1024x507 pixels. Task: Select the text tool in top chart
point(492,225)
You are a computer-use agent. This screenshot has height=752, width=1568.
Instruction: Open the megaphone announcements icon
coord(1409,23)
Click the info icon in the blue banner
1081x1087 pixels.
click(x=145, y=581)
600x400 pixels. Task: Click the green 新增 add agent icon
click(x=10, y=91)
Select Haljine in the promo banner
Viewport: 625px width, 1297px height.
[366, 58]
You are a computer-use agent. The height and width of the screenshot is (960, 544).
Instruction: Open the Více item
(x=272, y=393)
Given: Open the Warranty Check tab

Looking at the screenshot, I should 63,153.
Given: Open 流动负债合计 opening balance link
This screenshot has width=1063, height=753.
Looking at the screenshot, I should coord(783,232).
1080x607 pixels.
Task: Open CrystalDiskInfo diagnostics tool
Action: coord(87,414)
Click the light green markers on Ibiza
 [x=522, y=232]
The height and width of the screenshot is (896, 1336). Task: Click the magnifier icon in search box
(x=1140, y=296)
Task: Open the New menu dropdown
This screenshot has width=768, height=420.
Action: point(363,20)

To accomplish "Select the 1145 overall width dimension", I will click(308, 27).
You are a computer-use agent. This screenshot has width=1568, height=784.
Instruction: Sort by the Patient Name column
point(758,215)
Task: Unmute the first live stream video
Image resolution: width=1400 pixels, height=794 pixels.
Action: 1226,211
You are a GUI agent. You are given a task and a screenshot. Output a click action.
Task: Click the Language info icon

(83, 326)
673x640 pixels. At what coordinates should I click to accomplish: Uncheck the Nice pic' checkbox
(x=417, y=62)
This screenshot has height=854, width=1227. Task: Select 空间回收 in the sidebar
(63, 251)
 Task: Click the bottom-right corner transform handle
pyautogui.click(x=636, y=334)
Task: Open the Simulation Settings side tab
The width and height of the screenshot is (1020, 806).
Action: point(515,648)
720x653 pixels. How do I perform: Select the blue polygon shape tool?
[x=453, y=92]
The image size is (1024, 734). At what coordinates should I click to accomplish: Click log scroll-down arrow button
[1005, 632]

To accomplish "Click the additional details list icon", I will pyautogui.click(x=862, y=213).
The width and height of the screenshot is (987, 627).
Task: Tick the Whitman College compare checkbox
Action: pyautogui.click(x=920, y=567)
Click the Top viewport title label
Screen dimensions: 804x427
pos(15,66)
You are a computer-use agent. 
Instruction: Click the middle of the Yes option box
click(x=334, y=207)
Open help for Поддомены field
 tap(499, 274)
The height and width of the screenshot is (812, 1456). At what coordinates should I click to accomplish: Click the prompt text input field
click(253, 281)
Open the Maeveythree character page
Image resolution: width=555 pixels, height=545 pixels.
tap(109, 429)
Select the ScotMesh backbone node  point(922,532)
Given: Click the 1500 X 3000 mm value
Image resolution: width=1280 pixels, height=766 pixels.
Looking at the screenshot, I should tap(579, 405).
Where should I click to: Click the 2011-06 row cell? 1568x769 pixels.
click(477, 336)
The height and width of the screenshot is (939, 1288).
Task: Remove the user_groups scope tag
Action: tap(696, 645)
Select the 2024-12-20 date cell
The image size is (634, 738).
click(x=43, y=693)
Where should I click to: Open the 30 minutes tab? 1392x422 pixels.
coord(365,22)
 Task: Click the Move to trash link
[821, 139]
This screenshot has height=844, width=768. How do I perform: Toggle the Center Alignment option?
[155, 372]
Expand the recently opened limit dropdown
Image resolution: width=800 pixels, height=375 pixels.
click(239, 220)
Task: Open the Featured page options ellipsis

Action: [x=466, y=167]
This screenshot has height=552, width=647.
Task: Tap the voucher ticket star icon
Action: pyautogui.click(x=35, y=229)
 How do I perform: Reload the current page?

================================

INSTRUCTIONS TO FOLLOW:
In the entries above, find each line with the word "banner" and show it.

SOLVED PROBLEM:
Click the info icon in the blue banner
Select Haljine in the promo banner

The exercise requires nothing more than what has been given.